## [Excerpt]
------------------------------
Anna Sharyhina, co-founder of the Sphere Women’s Association, a group that promotes LGBTQ and intersex rights in Ukraine, on Sept. 25, 2022, led a Pride march in a subway station in Kharkiv, the country’s second-largest city that is less than 30 miles from the Russian border in eastern Ukraine.

Kharkiv Pride took place during the Ukrainian military’s counteroffensive against Russian troops in Kharkiv Oblast. Sphere Fundraising Manager Ruslana Hnatchenko on Tuesday told the Washington Blade during a Zoom interview the subway was the only safe place for the event to happen, but she said it was “very important for us to have it in Ukraine and have it in Kharkiv.”

“Kharkiv carries a significance of being at the frontline and it is so close to Russia,” said Hnatchenko. “It was great to have it there.”

Anna Sharyhina, co-founder of the Sphere Women’s Association, center, leads a Pride march in a subway station in Kharkiv, Ukraine, on Sept. 25, 2022. (Photo courtesy of Sphere Women’s Association)

Friday marks one year since Russia launched its war against Ukraine.

Dmitry Shapoval, a gay man with HIV from Kyiv, the Ukrainian capital, and Anastasiia Baraniuk and her partner, Yulia Mulyukina, who were living together from Dniptro, a city on the Dnieper River in central Ukraine, are among the millions of people who have left Ukraine over the last year.

Hnatchenko was in Budapest, Hungary, studying for her master’s degree when the war began, and she spoke with the Blade from there. She visited her family over the Christmas holidays, but they met in Lviv, a city in western Ukraine that is close to the country’s border with Poland, because it was safer than Kharkiv.

“It was unsafe for me to come to Kharkiv,” said Hnatchenko. “It would be better for everyone to meet in the west.”

A Russian airstrike on March 1, 2022, killed Elvira Schemur, a 21-year-old law school student who was a volunteer for Kharkiv Pride and Kyiv Pride. Schemur was volunteering inside Kharkiv’s regional administration building when she was killed.
------------------------------
## [Data segment]
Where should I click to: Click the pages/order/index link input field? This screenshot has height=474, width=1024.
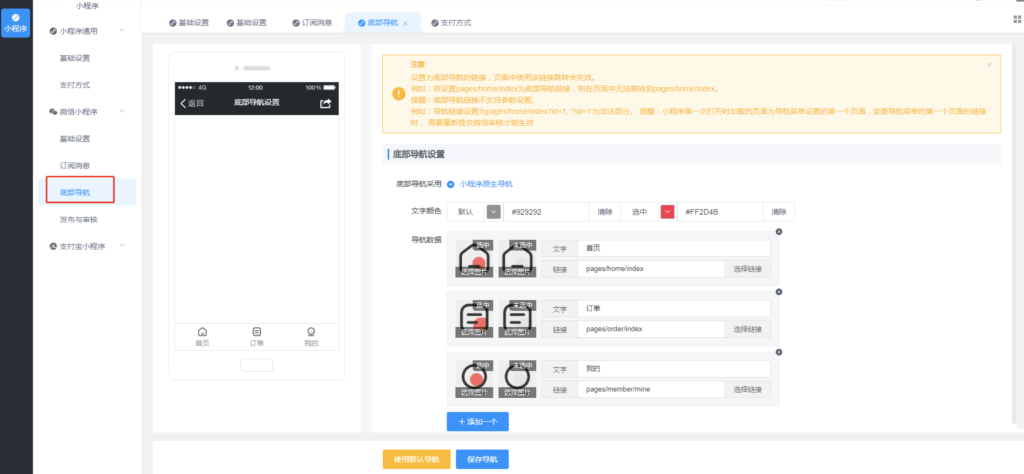point(650,329)
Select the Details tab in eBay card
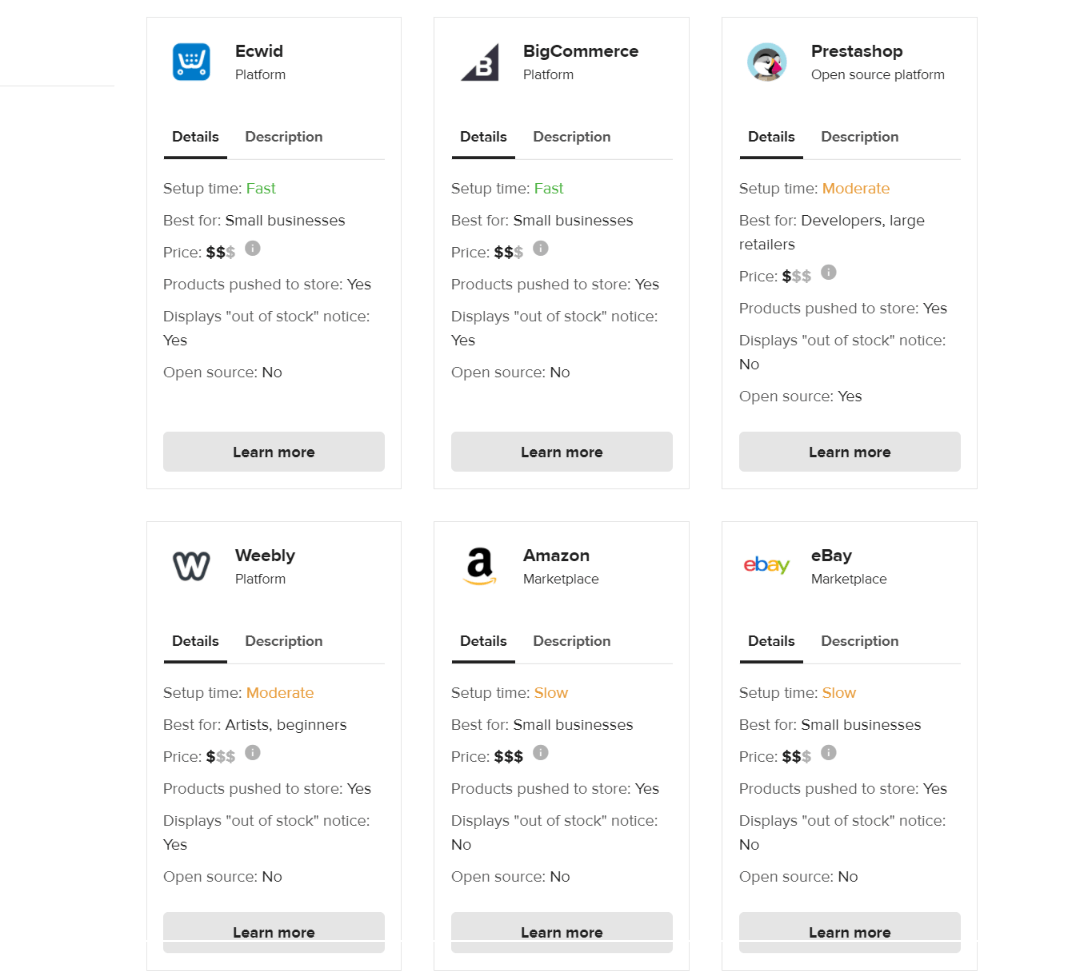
------------------------------
## [Required work]
1 > Repeat the passage of the Kharkiv Pride article between "Friday marks one" and "the last year.", inclusive.
2 > According to the Kharkiv Pride article, why did Hnatchenko meet her family in Lviv over the Christmas holidays?
3 > In the Kharkiv Pride article, where was Elvira Schemur volunteering when she was killed?
The listing is separate material with no connection to the Kharkiv Pride article.

## [Answers per task]
1 >
Friday marks one year since Russia launched its war against Ukraine.

Dmitry Shapoval, a gay man with HIV from Kyiv, the Ukrainian capital, and Anastasiia Baraniuk and her partner, Yulia Mulyukina, who were living together from Dniptro, a city on the Dnieper River in central Ukraine, are among the millions of people who have left Ukraine over the last year.

2 > They met in Lviv because it was safer than Kharkiv. Hnatchenko said it was unsafe for her to come to Kharkiv and that it would be better for everyone to meet in the west.

3 > She was volunteering inside Kharkiv's regional administration building.